Cada quien construye sus fantasías geográficas con materiales insospechados. Lo han movido siempre a uno la lengua, la toponimia, las historias y un puñado de sugestiones más o menos literarias. Será por eso tal vez por lo que yo, como Azorín, no puedo escribir la palabra Castilla sin emocionarme.
Pero también porque es Castilla, claro, un frescor: “un pequeño rincón de árboles” (Jiménez Lozano), “una leve umbría como un consuelo en medio de la estepa o de pelados alcores, un manantial que corre suavemente, sin mucho ruido…”. Yo di con él tras caminar por el árido barranco de un arroyo seco: en un frondoso verdegal, la maravilla repentina de aquella charca de agua transparente —el manadero del Aguisejo— que de la nada surgía.
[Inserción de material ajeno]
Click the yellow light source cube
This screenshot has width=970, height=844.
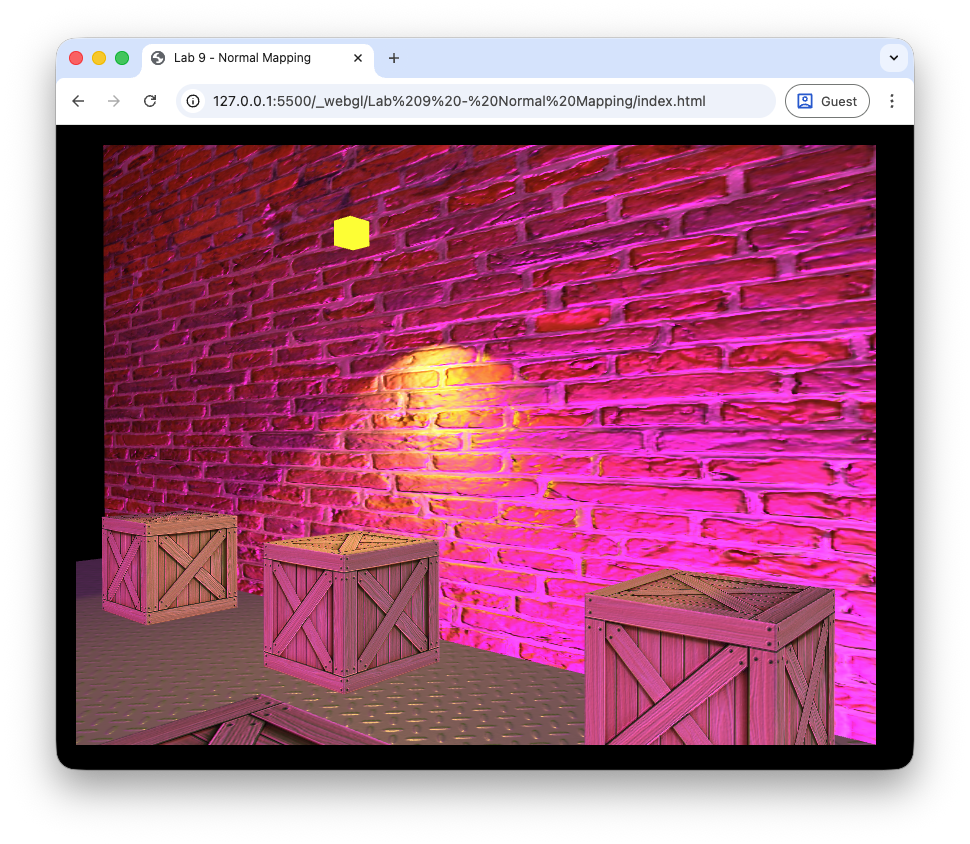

Aunque si es algo Castilla, será también un temblor, la sorpresa renovada de la soledad y del silencio. Buscando refrescarme en ellos, me desvié del camino para llegar, por fin, a Madrigal de las Altas Torres: todo viene de la tierra y allí torna después. Visité la habitación de Machado en Segovia, y en Ávila, de noche, recorrí la calle de la Muerte y de la Vida. Tras una curva de la carretera, conocí la hermosa desolación de San Pedro de Arlanza. Desde el claustro de San Juan, fui despacio a San Saturio. Aquellas tardes de agosto, en Gredilla de Sedano, admiré el murmullo laborioso de los dujos y el quieto espejismo de una piscina perfecta. Caminé por la judería de Cuéllar: no se oían ya los gritos, ni el murmullo de las preces. En Valladolid (“a city becomes a world…”), la mirada de un adolescente melancólico me esperaba en la galería de orlas del caserón de San José. Para extremar las distancias, subí a la muralla de Urueña y a la torre de Moñux; a Urbión, Peñalara y el pico del Lobo. Me acogí a la sombra fría de San Baudelio, en una España que existe de puro milagro. Y en un cielo inmenso, una noche de julio, contemplé el Camino con ella, acostados al raso entre Frómista y Carrión.
“El viajero encuentra siempre lo que quiere encontrar”, dijo también Azorín. Aunque sea sorprenderse. Cuando vuelvo a Castilla, lo que busco sigue ahí: un horizonte lejano y la vibración de un aire increíble y verdadero; unas palabras sencillas, bien cortadas, significantes; y en la tierra parda, de improviso, un reducto verde de vida y frescor.